Auparavant, la petite ville de banlieue était renommée pour être chic. «Tout le monde voulait vivre à Boutcha, c’était une ville à la périphérie de Kiev, verte, calme. Avant l’invasion russe, il y avait plus de 30'000 habitants», explique le prêtre. Il connaît presque chaque visage. Alors, quand il devient l’un des premiers à retourner dans la ville après sa libération, il reconnaît les corps. «Ces jours-là, chaque minute était consacrée à des enterrements. Nous avons pris les photos et l’ADN de chaque personne pour que sa famille sache qu’elle était là», raconte-t-il, en montrant frénétiquement des photos sur son téléphone.

Messe en ukrainien

Les photos sont la preuve de ce qu’il a vécu. Car du drame, il n’en parle qu’à mots couverts. L’émotion, le traumatisme de ces jours-là c’est comme si l’archiprêtre voulait désormais passer à autre chose. Comme la ville, où les immeubles éventrés par des missiles ou les portails troués par les balles ont été presque tous rénovés. Beaucoup de fidèles continuent à venir aux offices, parfois avec encore plus de discipline. «Quand les Russes sont arrivés, ils sont restés derrière chez nous pendant un mois, raconte Oliana*, 58 ans. J’ai demandé de l’aide à Dieu. Nous avons été épargnés. Je suis tellement reconnaissante et je viens tous les dimanches.»

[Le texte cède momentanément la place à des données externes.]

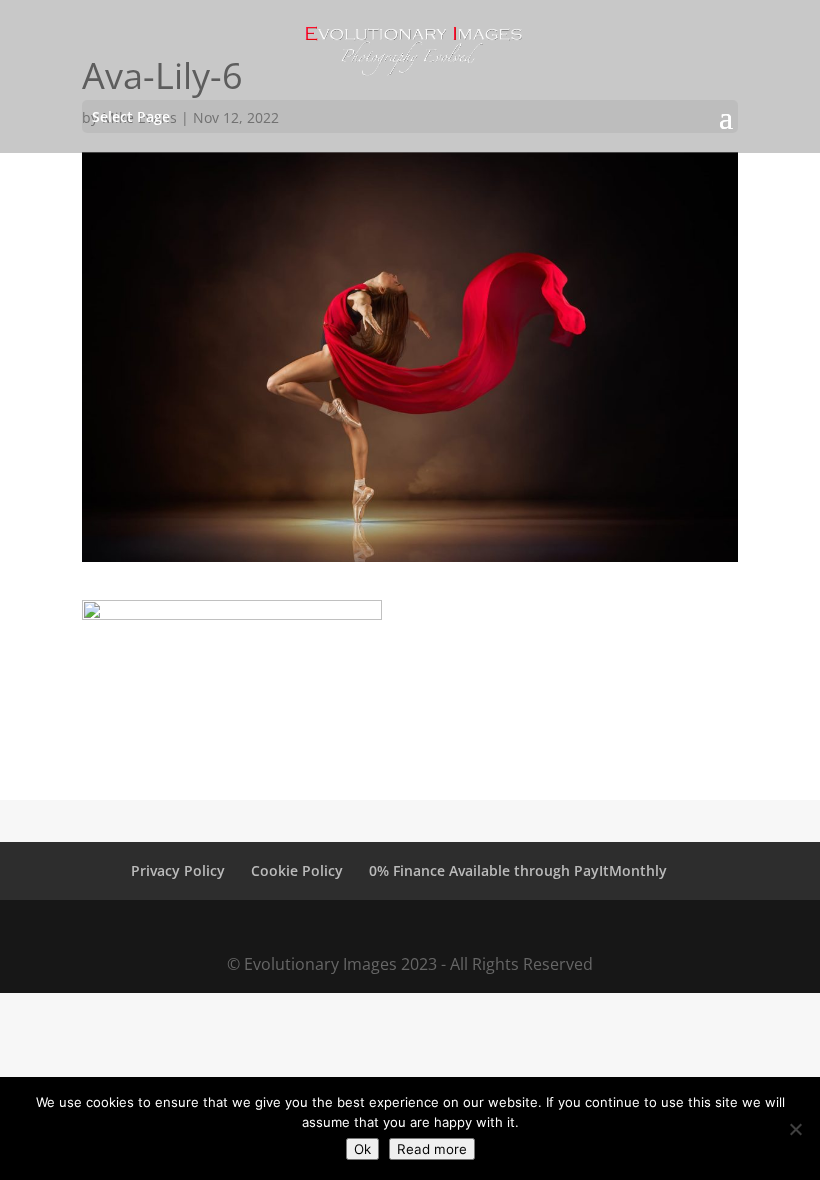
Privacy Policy (178, 870)
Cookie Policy (297, 870)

Andriy Halavin tient à préciser que, depuis la construction de l’église il y a dix ans, «la messe est dite en ukrainien», référence au fait que, depuis deux ans, les églises en Ukraine se déchirent, entre les communautés qui célèbrent en ukrainien, et celles qui, sous patronage russe, continuent à le faire dans la langue de l’ennemi. D’ailleurs une loi est passée, interdisant l’Eglise orthodoxe dépendante du patriarcat de Moscou. Même si, pour le prêtre, «quand les Russes sont venus, peu importait la confession: toutes les églises du coin ont été partiellement détruites. C’était aussi une façon d’effacer notre culture».